John Phillips Memorial Park, located at 2201 Otter Point Rd., serves a wide range of community needs. The Sooke Lions Club is proposing a community centre for the seven-hectare park. (File – District of Sooke)

Sooke will seek public input on John Phillips Memorial Park

Sooke Lions Club proposes building community centre in park

With controversy swirling around a plan to build a community centre in John Phillips Memorial Park, Sooke council is asking staff for a report on lease details, the development permit process and options for more public input.

District staff released a report on Sept. 20 outlining three ways council could proceed with the project that will be built in a 1.9-acre portion of the park.

The options included asking staff to begin negotiating terms of the lease, carry out an assent vote, or abandon the project.

Instead, council opted for more information and community input.

“There are valid concerns coming from the community,” said Mayor Maja Tait. “We’re still at a point where we are receiving information, and we still need to decide on it.”

RELATED: Lions eye community centre at John Phillips Park in Sooke

In July, the district announced that the Sooke Lions Club proposed building a multi-use community building on the south end of John Phillips Memorial Park.

Plans include building a two-storey structure to accommodate a daycare facility, a concession, a 300-person capacity hall, parking facilities, an outdoor stage for community events and an emergency reception centre.

Part of the plan includes the Sooke Lions Club selling a piece of property it owns at 2008 Murray Rd. to the district to build the community centre and receive a long-term lease at the park.

But as soon as the project was announced, many questioned why the district was using parkland for a community centre and whether other locations were more suitable.

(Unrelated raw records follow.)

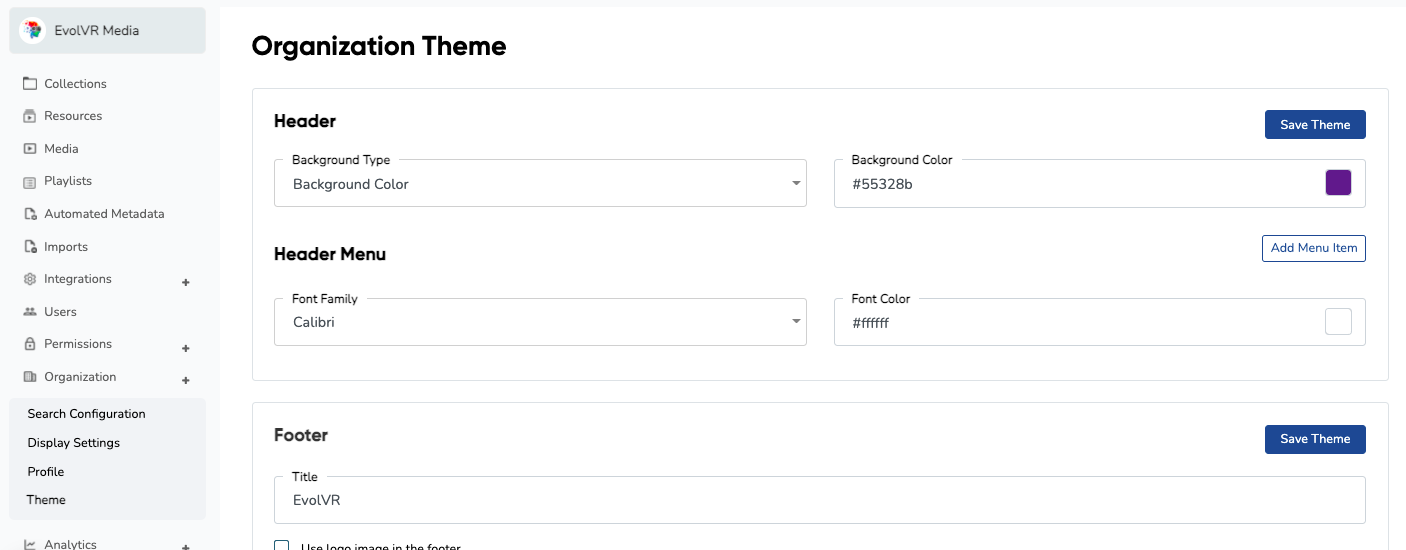Click the Users people icon
Screen dimensions: 1406x550
click(x=30, y=312)
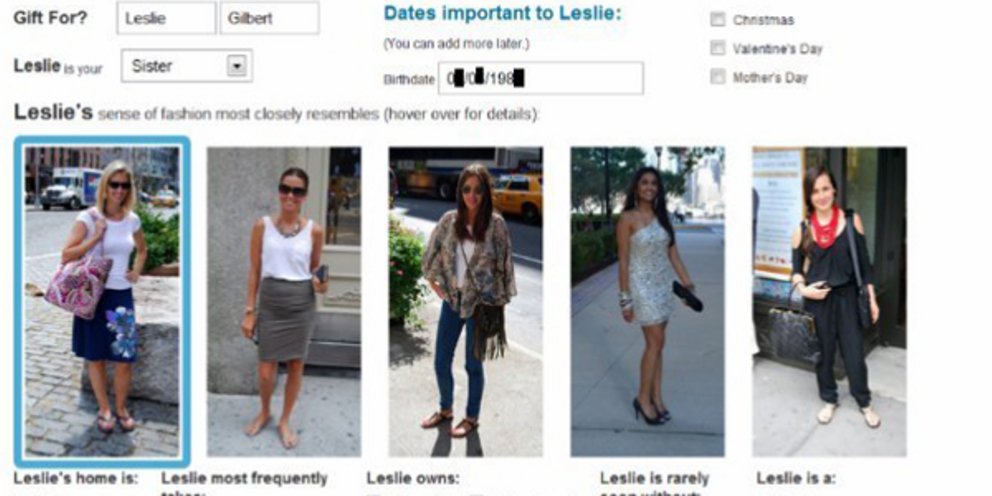Select the silver sequin dress photo
Screen dimensions: 992x496
(x=648, y=302)
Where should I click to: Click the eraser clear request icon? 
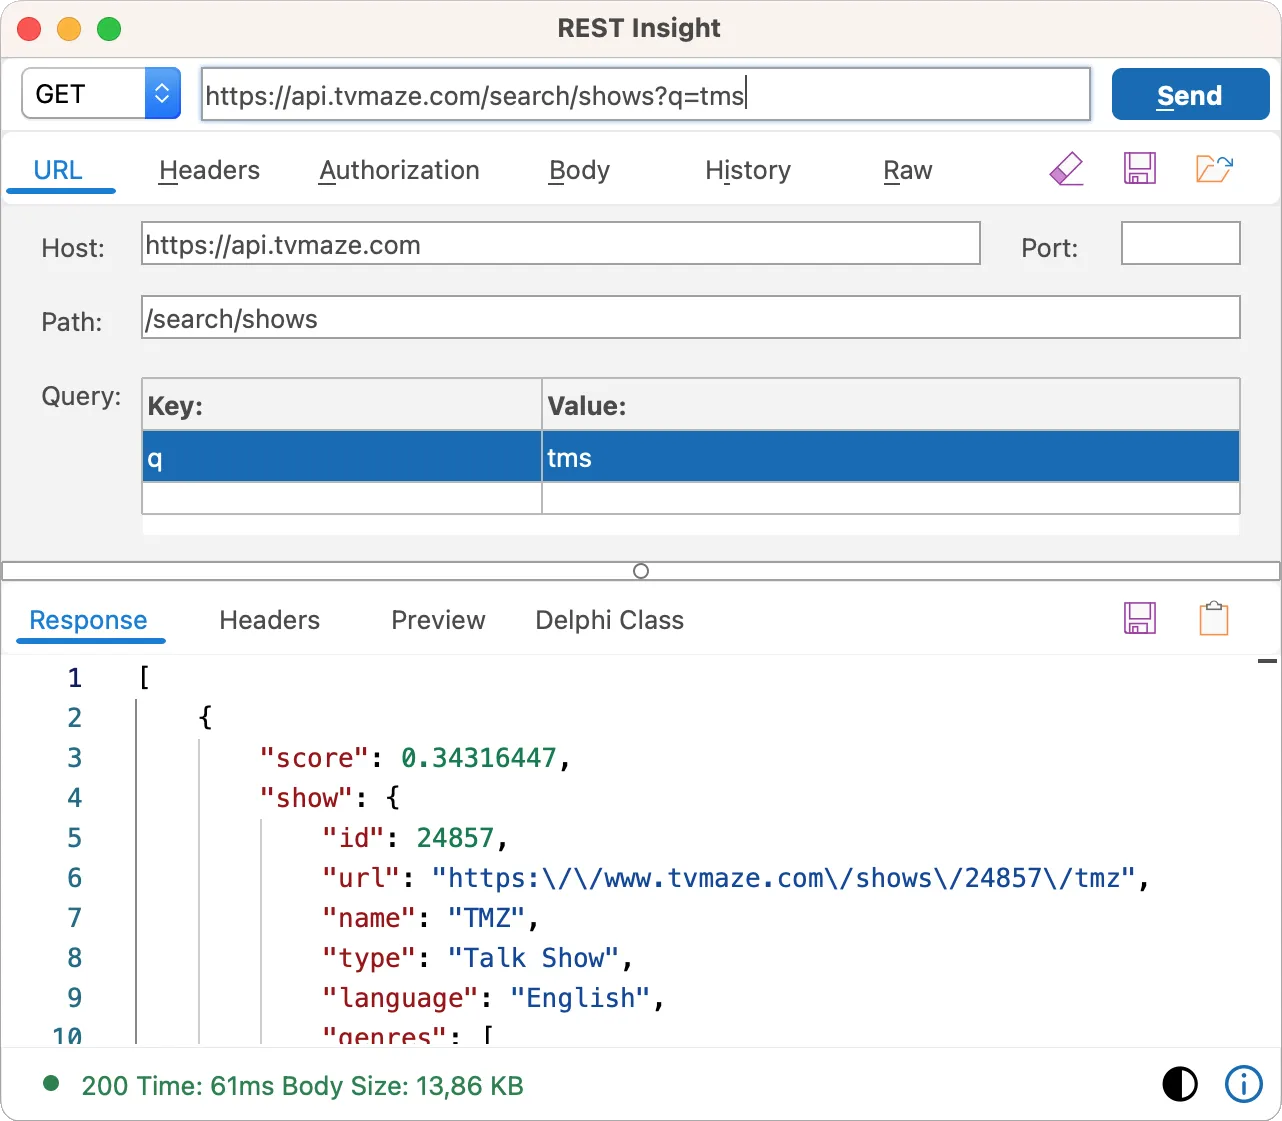pos(1066,169)
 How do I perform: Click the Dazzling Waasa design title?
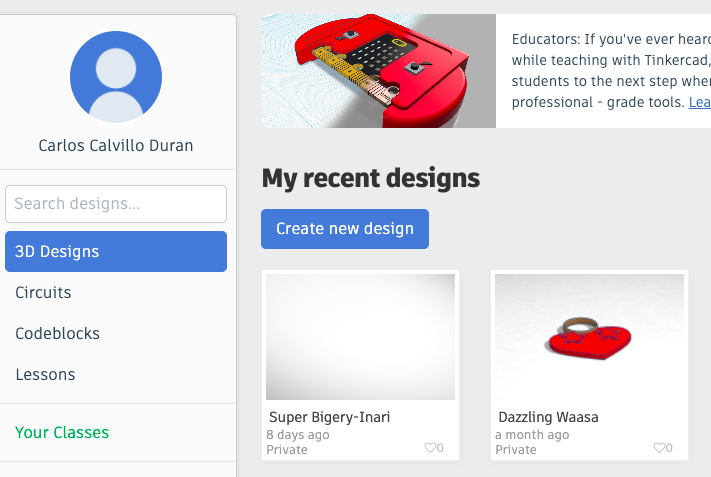(x=549, y=417)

Those opposed to the project also asked why more information wasn’t available.

RELATED: Sooke Lions Club project clears alternative approval process

The Lions club plan is not a district-led project.

“The district as the landowner received a proposal from Lions, similar to when developers or other community groups want to progress a project,” Tait said.

“We’re keepers of the process and required (by provincial government legislation) to follow certain processes.”

As John Phillips Memorial Park is dedicated parkland, a lease cannot be signed without the approval of electors. Council held an alternate approval process (AAP).

Under the AAP, at least 10 per cent of qualified voters must register opposition. The park plan received a response of 9.13 per cent or 1,026 votes.

“The process as it stands now allows for much more community input,” said Coun. Tony St-Pierre. “This is not the end of community input.”

EDITORIAL: Urban parks are meant to be used by everyone

It’s been no secret over the last 16 years, the district has formulated plans for John Phillips Memorial Park. A new library, dog park, horseshoe pitches, community amenity building, bike park and many other amenities have been considered. Some projects went to other areas of town, while others remain in district plans.

In 2005, after the district acquired the parkland, public comment was sought, and a committee was struck to find out what Sooke residents wanted to do with John Phillips Memorial Park. They produced a visioning document that has been ratified several times over by preceding councils.

“(John Phillips Memorial Park) is not meant as a passive park. It’s not what the future needs,” said St-Pierre.

“People are talking about biodiversity. It used to be a golf course, and meanwhile, we have houses all around (the park) and a deep need for walkable amenities. This is not about reducing biodiversity. This is a necessity for our future.

“This park could be so much more, and it’s up to the community.”

It was a sentiment echoed by most members of council, including Tait and Coun. Dana Lajeunesse.

“We need to grow up as a community and have some more modern facilities,” Lajeunesse said.